= James Hatfield =

American writer (1958–2001)

 James Howard Hatfield (January 7, 1958 – July 18, 2001) was an American author.

== Fortunate Son and controversy ==
Hatfield was the author of Fortunate Son, a book published in 1999 during the George W. Bush presidential campaign, 2000 that made serious allegations about George W. Bush. Published by the highly regarded St. Martin's Press, the book was revealed as allegedly fraudulent and recalled by the publisher within days of publication.

Soon after the book's release, The Dallas Morning News reported that Hatfield was a paroled felon who had been convicted in 1988 of paying a hit man $5,000 to murder his former boss with a car bomb. It was also revealed that Hatfield pleaded guilty to embezzlement in 1992. Hatfield at first denied the allegations when his publisher confronted him, but he eventually owned up to his criminal history.
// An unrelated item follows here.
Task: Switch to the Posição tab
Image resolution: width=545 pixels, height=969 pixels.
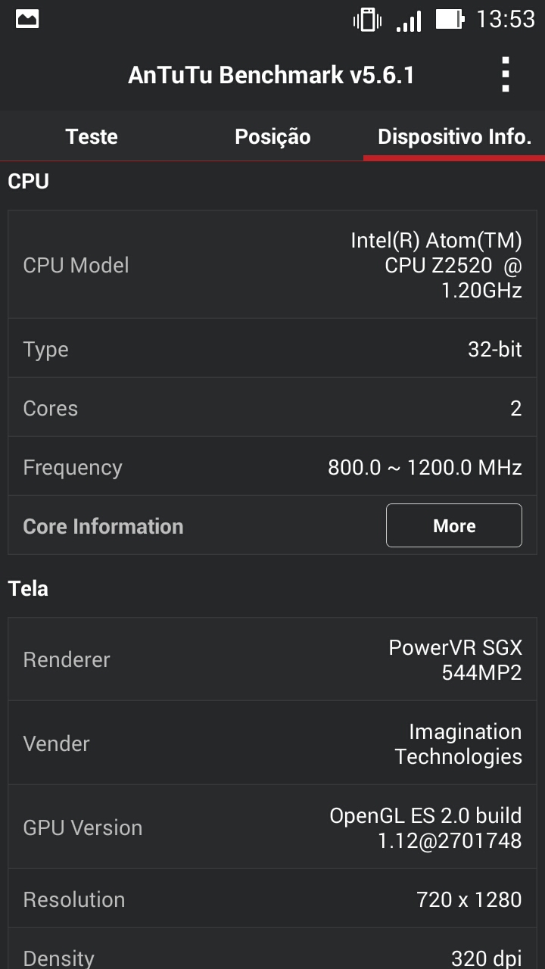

This was the second time that a book of Hatfield's had been challenged. In 1985 he had written an unofficial James Bond novel, The Killing Zone, which – although purporting to be officially sanctioned by Glidrose, Bond's literary copyright holder – was a vanity novel.

Due to the revelations of Hatfield's criminal past and the damage to his credibility, in October 1999, Hatfield's publisher, St. Martin's Press, recalled 70,000 copies of Fortunate Son and left an additional 20,000 books in storage. Even so, the book had already reached the New York Times bestseller list. Hatfield responded that before the Bush campaign brought pressure to bear, St. Martin's had publicly stated that the book had been "carefully fact-checked and scrutinized by lawyers."

The book was later republished by Soft Skull Press. The relationship between Sander Hicks, founder of Soft Skull Press, and Hatfield was explored in the movie Horns and Halos, an award-winning documentary film directed by Suki Hawley and Michael Galinsky. In one scene from the DVD extra disc, Hatfield says to the camera, "If anything happens to me, get it out to the press."

== Death ==
According to Detective John Hubbard of the Bentonville, Arkansas Police Department, on July 17, 2001, the Police went to Hatfield's house to arrest him on charges of credit card fraud but they were unable to locate him.

On July 18, 2001, Hatfield's body was found by a hotel housekeeper in room 312 at a Days Inn in Springdale, Arkansas, an apparent suicide by prescription drug overdose. According to the police, notes were left listing alcohol, financial problems and Fortunate Son as reasons for killing himself.

== Bibliography ==

- Fortunate Son: George W. Bush and the Making of an American President. (1999). Soft Skull Press. ISBN 1-887128-84-0 (third edition, 2002)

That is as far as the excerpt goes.